A long-acting high affinity anti-TSLP antibody (GB-0895) for severe asthma identified leveraging a proprietary machine learning platform

Background: Inhibition of Thymic Stromal Lymphopoietin (TSLP) is a safe and effective mechanism to treat severe asthma, irrespective of endotype. The approved anti-TSLP antibody (tezepelumab) requires monthly administration; a longer duration treatment could improve adherence and outcomes. Aims: To develop and characterize a novel long-acting anti-TSLP antibody. Methods and results: Translational systems pharmacology modeling was used to predict the half-life and affinity targets, relative to tezepelumab, to support a longer-acting subcutaneous dosing regimen for a next generation anti-TSLP antibody.
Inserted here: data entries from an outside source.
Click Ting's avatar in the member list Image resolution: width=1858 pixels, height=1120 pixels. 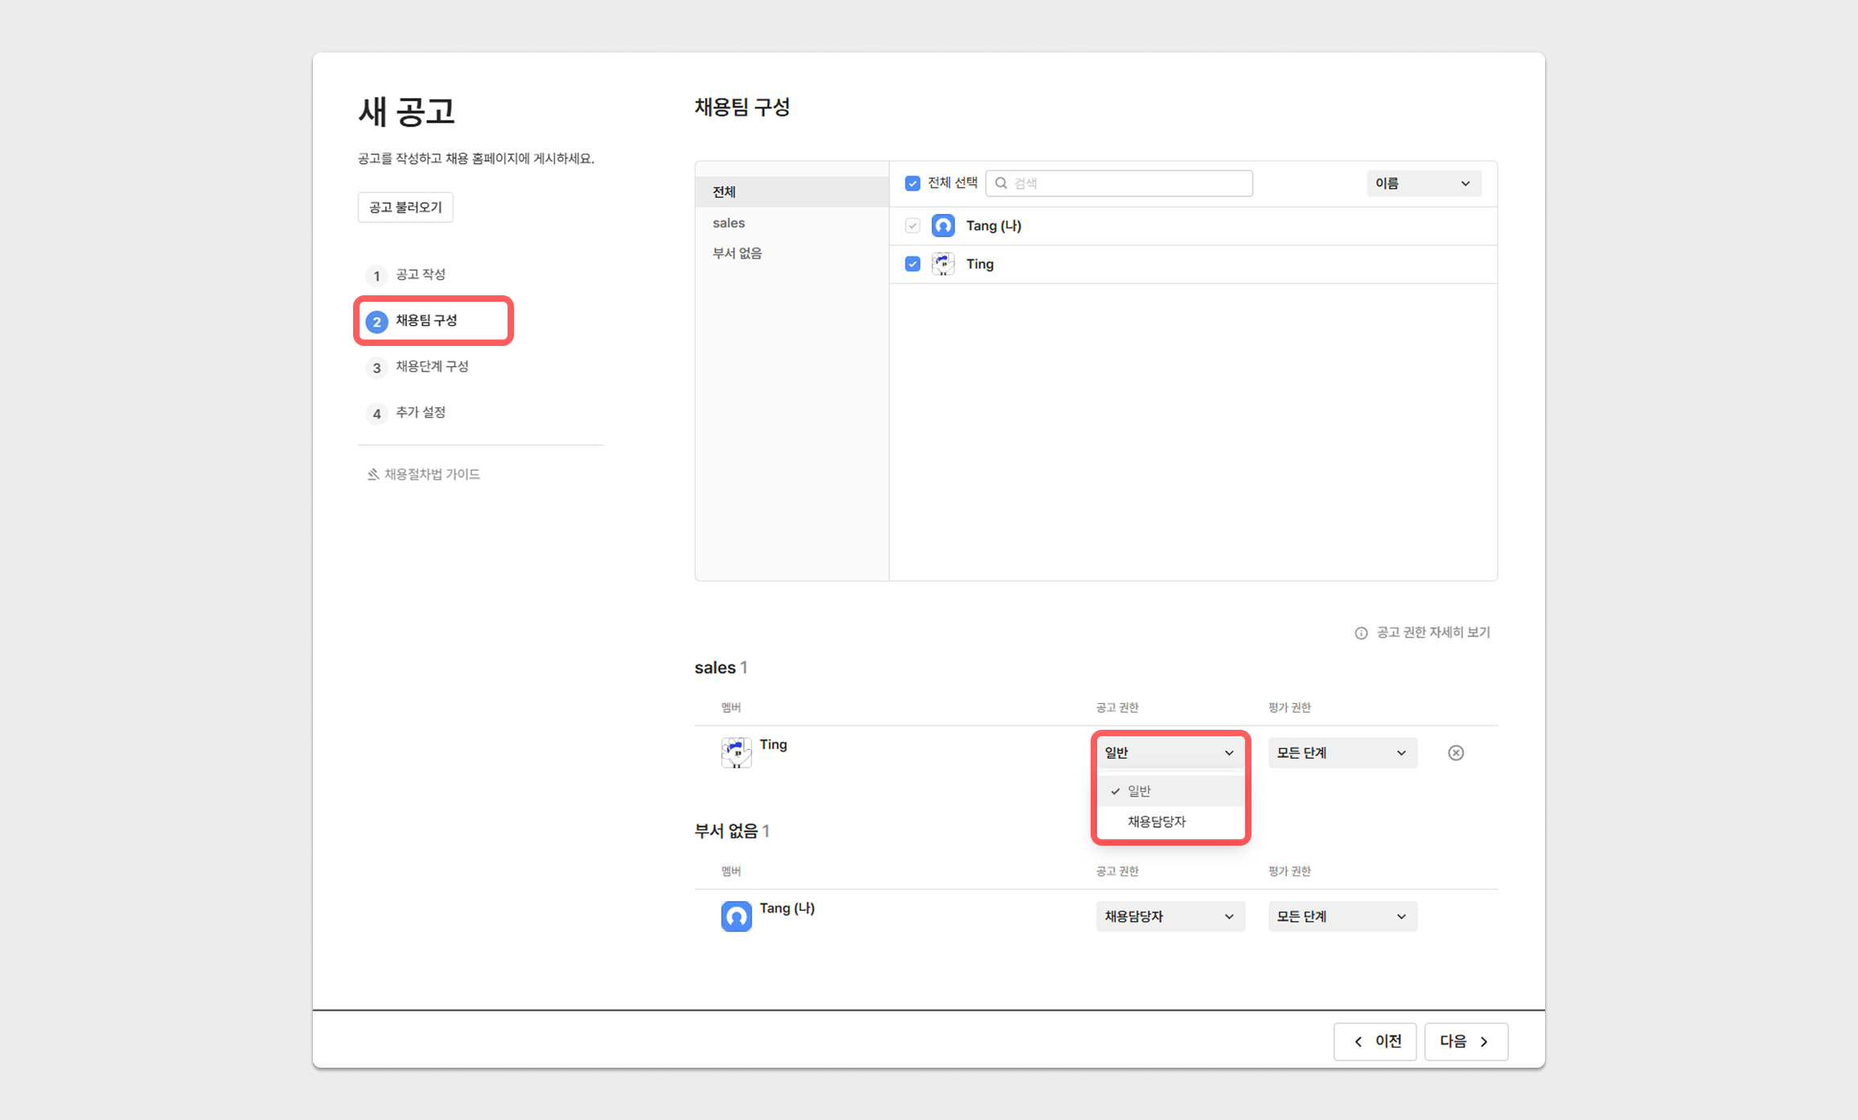point(943,264)
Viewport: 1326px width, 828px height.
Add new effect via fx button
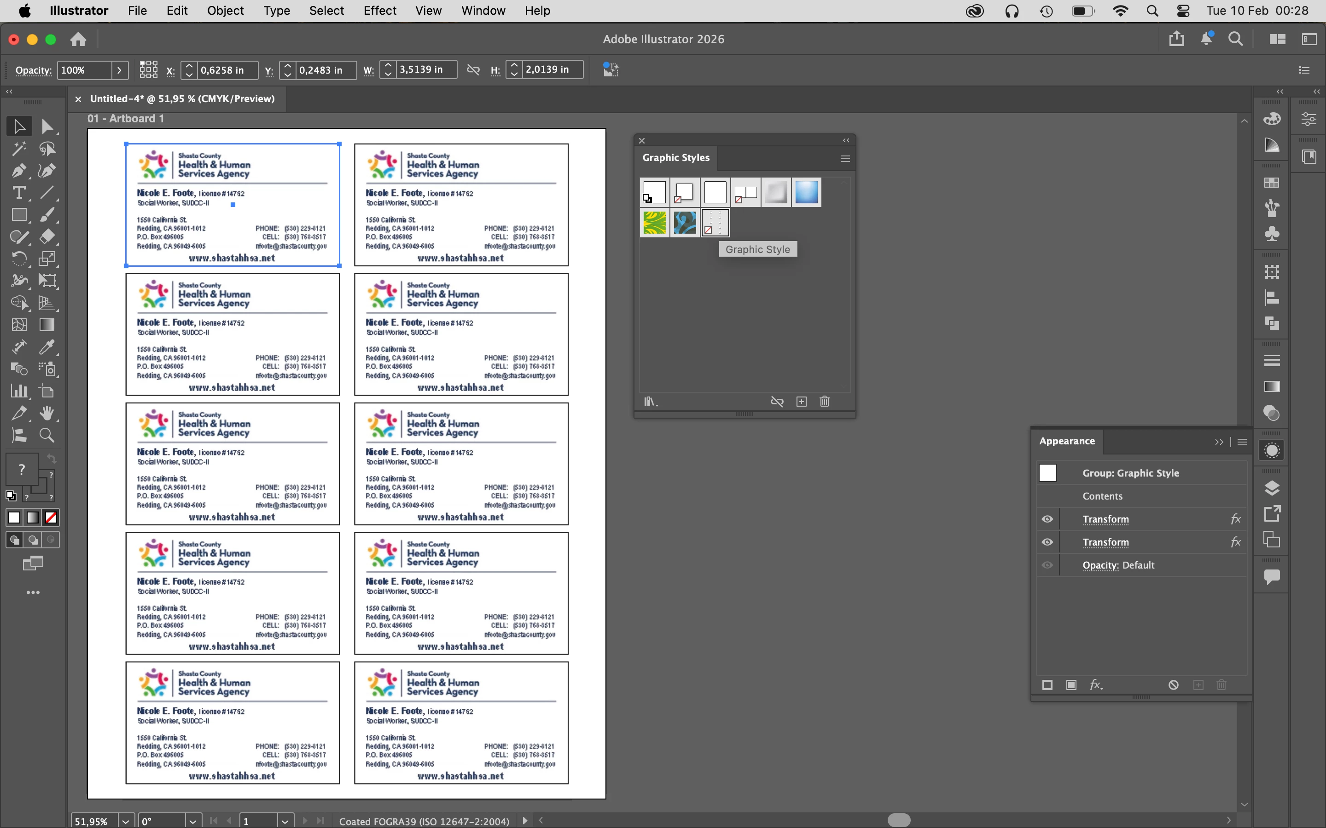(x=1095, y=685)
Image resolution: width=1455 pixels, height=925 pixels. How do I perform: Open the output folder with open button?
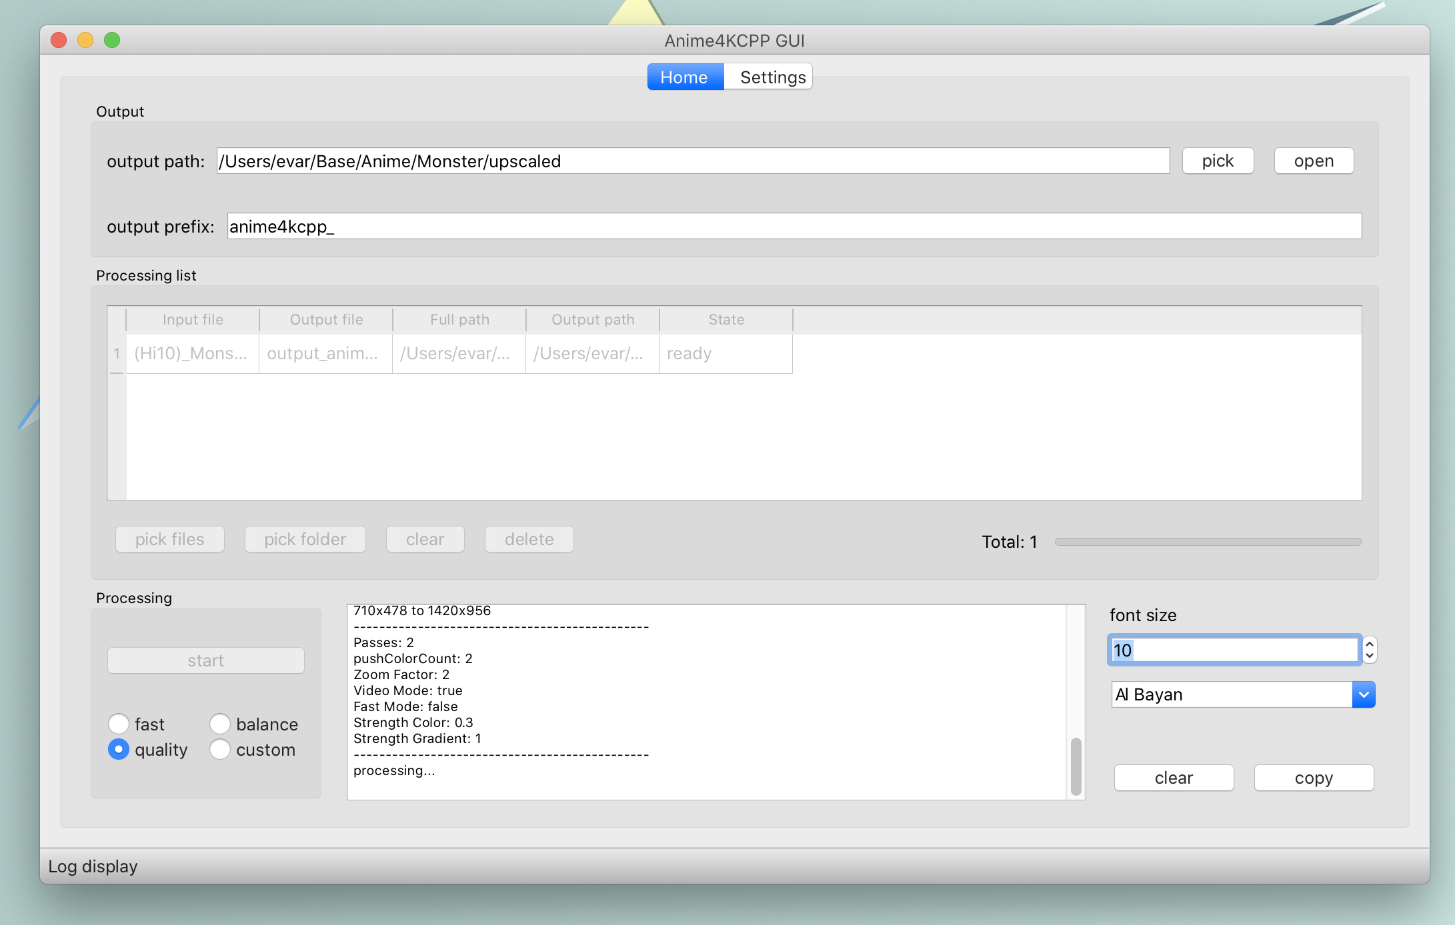(x=1313, y=161)
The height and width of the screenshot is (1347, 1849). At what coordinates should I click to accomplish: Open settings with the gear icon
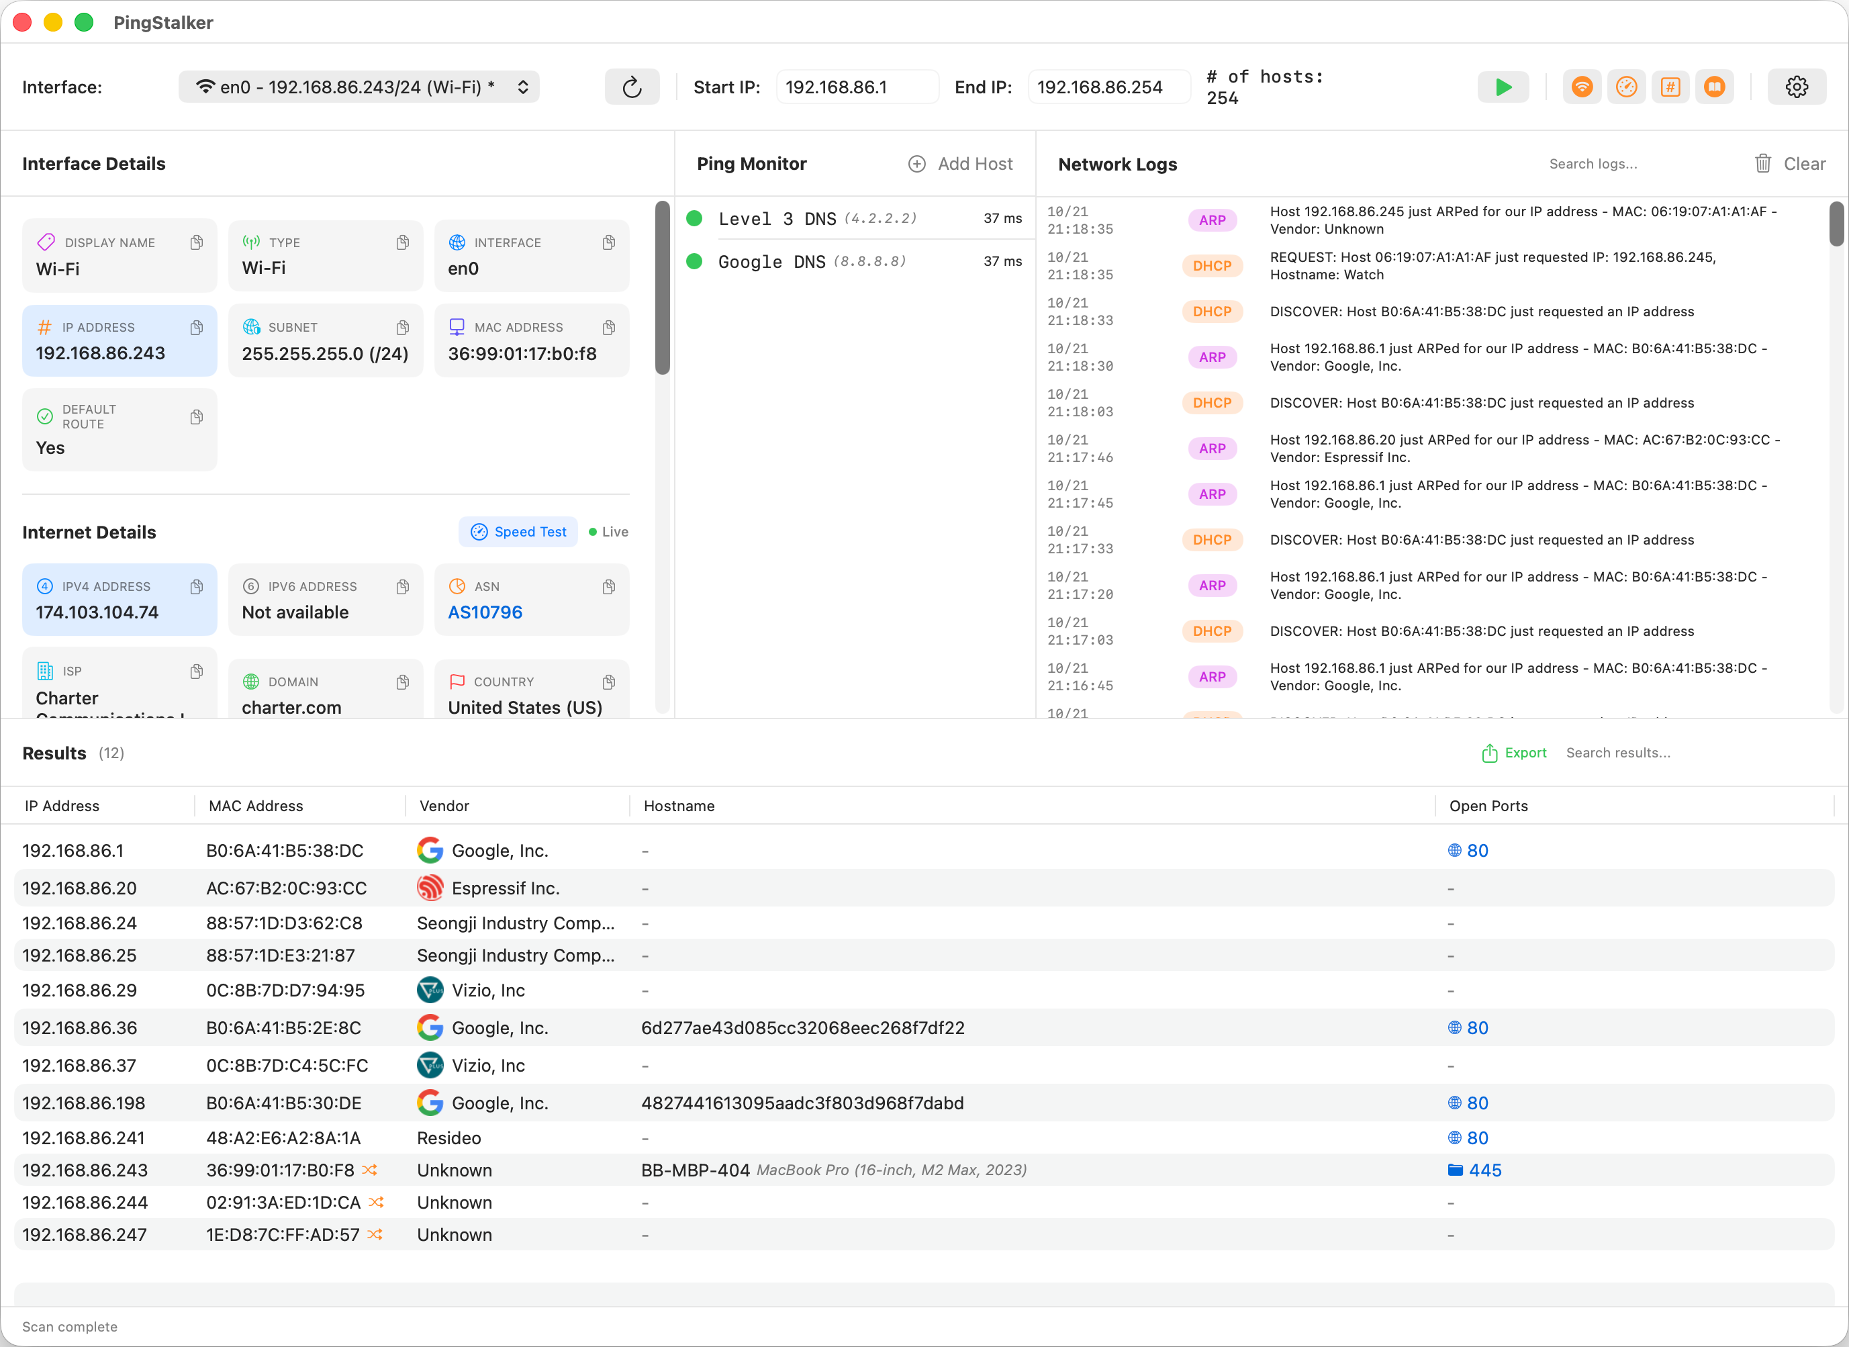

We leveraged a proprietary machine learning platform to help identify monoclonal antibody PRO-17101 that exceeded the affinity target, binding human TSLP with an affinity of 106 fM, a 20-fold improvement over the benchmark. Mutations were introduced into the Fc region of PRO-17101 to extend half-life to create GB-0895. PRO-17101 and/or GB-0895 were active in multiple cell-based TSLP stimulation assays with potencies generally exceeding the benchmark. In mouse models of allergic airway inflammation, PRO-17101 neutralized TSLP and reduced leukocytes, eosinophils and IgE in the bronchoalveolar lavage along with serum IgE and Th2 mediators. Binding of GB-0895 was specific for TSLP in a screen against over 6000 extracellular human proteins. In a cynomolgus monkey study, GB-0895 was well tolerated and displayed a pharmacokinetic profile predicted to fulfill the targeted dosing regimen. Conclusions: GB-0895 has the potential for best-in-class dosing for patients with severe asthma. A phase 1 dose escalation trial in asthma patients is underway.